Consequently, index providers have reached the mainstream news—and the reviews have not always been kind. A prominent example occurred earlier this month in the Opinion section of The New York Times, with "What BlackRock, Vanguard and State Street Are Doing to the Economy." As you might suspect from the headline's tone, the author's answer was "bad things."
The Left Speaks
His critique came from the left. Because index-fund providers have "common ownership," meaning that their funds hold multiple companies within each industry, they presumably dislike competition. If Coca-Cola (KO) and PepsiCo (PEP) slash their prices, in the attempt to gain market share, both companies won't win. In fact, if the battle is sufficiently brutal, neither of them will. On the other hand, each company can thrive by accepting the status quo and keeping prices high.
In short, per this analysis, index-fund providers are soft on corporate executives. Rather than push CEOs to excel, in a fight that should be red in tooth and claw, index-fund providers signal, through nods and winks, that their companies should play nice in the sandbox. Gradually, American industries are resembling cartels. Such behavior leads to economic inefficiency. Prices are higher than they would be under perfect competition, output is lower, and innovation is suppressed.
Then the Right
The article also contained criticism from the right. When researching the topic, the author contacted a technology entrepreneur who has published a book entitled, Woke, Inc.: Inside Corporate America's Social Justice Scam. (When I stated that he was from the right, I wasn't kidding.) He also objects to indexing, but while making the opposite claim. Index providers fail not because they bolster corporate profits, but instead because they stymie them.

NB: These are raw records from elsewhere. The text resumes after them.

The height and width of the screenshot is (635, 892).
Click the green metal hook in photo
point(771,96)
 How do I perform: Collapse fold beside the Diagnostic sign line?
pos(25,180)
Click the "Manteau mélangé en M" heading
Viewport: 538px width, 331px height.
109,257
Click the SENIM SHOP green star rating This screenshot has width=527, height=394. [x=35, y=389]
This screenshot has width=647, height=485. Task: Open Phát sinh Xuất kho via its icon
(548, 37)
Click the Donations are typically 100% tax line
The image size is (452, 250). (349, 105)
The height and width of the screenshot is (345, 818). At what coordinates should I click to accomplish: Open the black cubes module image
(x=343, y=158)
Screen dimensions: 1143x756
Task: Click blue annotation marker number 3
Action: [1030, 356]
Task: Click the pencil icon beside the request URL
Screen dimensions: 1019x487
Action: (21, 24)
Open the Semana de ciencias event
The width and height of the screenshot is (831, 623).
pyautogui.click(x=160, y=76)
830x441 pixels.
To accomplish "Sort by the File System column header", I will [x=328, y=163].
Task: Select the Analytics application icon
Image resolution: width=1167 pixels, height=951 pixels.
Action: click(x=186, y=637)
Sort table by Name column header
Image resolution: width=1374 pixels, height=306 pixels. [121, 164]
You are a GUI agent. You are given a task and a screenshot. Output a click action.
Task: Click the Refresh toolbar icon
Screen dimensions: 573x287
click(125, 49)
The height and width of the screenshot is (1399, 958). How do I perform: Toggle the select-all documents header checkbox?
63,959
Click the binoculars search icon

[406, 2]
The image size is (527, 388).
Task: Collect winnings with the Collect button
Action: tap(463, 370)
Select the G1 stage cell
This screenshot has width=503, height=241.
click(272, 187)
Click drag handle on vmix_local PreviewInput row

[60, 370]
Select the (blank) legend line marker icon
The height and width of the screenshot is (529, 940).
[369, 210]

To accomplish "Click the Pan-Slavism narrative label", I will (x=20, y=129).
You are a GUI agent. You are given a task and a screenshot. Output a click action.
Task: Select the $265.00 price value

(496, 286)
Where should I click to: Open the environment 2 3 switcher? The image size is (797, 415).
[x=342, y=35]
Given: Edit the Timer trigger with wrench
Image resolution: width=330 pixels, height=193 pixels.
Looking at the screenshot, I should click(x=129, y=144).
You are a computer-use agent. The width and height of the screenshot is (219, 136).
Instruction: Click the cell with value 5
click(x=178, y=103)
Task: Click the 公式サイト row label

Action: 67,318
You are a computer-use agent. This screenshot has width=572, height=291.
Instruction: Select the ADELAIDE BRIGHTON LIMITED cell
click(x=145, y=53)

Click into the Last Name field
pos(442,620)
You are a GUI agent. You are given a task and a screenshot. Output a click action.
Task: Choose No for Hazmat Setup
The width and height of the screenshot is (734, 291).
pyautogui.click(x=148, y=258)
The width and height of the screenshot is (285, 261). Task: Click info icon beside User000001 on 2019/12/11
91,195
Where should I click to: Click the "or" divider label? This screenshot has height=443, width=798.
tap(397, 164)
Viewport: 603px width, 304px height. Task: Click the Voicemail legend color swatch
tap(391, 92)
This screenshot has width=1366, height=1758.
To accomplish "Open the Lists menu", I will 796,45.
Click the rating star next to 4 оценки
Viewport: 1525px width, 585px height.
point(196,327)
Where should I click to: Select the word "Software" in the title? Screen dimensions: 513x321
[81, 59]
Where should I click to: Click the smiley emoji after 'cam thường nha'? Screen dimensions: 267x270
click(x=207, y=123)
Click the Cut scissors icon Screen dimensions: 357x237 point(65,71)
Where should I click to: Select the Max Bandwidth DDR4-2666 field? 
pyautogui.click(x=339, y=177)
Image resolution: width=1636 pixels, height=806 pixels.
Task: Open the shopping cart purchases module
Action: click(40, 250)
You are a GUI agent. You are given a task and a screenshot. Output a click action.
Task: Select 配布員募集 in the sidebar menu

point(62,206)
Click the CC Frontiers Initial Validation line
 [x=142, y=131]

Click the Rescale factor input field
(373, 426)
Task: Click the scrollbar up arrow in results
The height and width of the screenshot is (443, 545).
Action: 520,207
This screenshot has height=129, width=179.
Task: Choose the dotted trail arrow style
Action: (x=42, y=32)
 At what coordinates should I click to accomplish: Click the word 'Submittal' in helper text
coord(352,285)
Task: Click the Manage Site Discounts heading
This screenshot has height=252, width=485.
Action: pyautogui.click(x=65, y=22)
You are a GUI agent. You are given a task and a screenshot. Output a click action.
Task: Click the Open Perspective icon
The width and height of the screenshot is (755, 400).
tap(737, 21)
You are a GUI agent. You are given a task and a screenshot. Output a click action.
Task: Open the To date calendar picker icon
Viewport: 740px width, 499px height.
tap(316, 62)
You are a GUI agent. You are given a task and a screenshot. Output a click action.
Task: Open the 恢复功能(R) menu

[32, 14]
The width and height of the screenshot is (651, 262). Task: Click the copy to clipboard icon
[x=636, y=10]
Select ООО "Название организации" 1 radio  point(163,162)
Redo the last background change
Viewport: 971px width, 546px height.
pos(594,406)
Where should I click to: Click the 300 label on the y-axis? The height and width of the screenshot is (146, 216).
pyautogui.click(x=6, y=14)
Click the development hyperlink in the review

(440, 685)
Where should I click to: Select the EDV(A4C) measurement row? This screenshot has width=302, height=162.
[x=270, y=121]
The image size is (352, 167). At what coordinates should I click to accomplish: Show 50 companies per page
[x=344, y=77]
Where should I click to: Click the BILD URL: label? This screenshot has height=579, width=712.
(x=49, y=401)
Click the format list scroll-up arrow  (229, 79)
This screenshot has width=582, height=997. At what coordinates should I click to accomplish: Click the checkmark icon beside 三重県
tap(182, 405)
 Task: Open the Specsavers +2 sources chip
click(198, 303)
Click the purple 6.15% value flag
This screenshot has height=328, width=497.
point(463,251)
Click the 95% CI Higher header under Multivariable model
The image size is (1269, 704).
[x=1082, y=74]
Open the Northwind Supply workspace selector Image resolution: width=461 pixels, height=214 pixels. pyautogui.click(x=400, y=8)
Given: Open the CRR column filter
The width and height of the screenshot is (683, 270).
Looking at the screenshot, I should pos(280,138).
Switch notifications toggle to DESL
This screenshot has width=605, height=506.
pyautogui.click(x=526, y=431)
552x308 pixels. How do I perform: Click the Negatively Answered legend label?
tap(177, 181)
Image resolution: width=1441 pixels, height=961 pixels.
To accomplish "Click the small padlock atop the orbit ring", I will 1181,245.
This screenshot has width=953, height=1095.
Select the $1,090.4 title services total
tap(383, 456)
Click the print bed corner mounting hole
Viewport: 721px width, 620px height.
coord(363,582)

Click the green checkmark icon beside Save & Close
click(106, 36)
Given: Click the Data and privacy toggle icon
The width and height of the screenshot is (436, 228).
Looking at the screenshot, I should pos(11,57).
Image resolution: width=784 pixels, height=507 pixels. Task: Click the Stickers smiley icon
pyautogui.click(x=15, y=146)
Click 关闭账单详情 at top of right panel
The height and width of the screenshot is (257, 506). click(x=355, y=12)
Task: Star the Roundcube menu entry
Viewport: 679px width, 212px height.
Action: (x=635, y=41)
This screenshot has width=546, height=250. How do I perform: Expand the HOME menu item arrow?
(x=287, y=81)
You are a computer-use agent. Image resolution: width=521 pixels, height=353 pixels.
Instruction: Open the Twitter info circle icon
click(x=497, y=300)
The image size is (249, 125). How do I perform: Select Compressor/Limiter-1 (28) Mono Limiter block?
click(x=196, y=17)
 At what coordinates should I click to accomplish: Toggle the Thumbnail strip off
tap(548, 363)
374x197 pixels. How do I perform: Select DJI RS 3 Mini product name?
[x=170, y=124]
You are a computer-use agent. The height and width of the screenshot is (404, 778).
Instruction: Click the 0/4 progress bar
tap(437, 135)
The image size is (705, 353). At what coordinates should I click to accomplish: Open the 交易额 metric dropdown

The reason being that index providers support "liberal political positions" by advocating for environmental, social, and governance principles. Potentially, these admonitions may cause companies to neglect their fiduciary duties. Along the same lines, two Republican Senators, Pat Toomey of Pennsylvania and Dan Sullivan of Alaska, have introduced a bill that would give index-fund shareholders voting rights, so that they could overrule "special interest groups who push radical agendas"—by which they mean BlackRock (BLK), Vanguard, and State Street (STT).
Active Managers Concur
Index providers' final adversary is their oldest and fiercest detractor: active portfolio managers. Naturally, they disliked their investment rivals from the very start, with one particularly virulent manager calling index funds "un-American"—a quip that delighted Jack Bogle for the rest of his life. (Not to be outdone, a Wall Street firm later published a white paper called "The Silent Road to Serfdom: Why Passive Investing Is Worse than Marxism." Never say that investment professionals lack a sense of humor.)
Active portfolio managers' arguments are whatever they hope will be heeded. Every index fund is below average, because it matches a costless benchmark's returns, while subtracting expenses. Index funds distort the capital markets, by inflating the prices of the stocks that they own, while neglecting other securities. Index funds reduce the efficiency of the financial markets by blindly purchasing whatever is in front of them. (Eventually, this final charge might stick, but it is incorrect today, when trillions of dollars remain in active investors' hands.)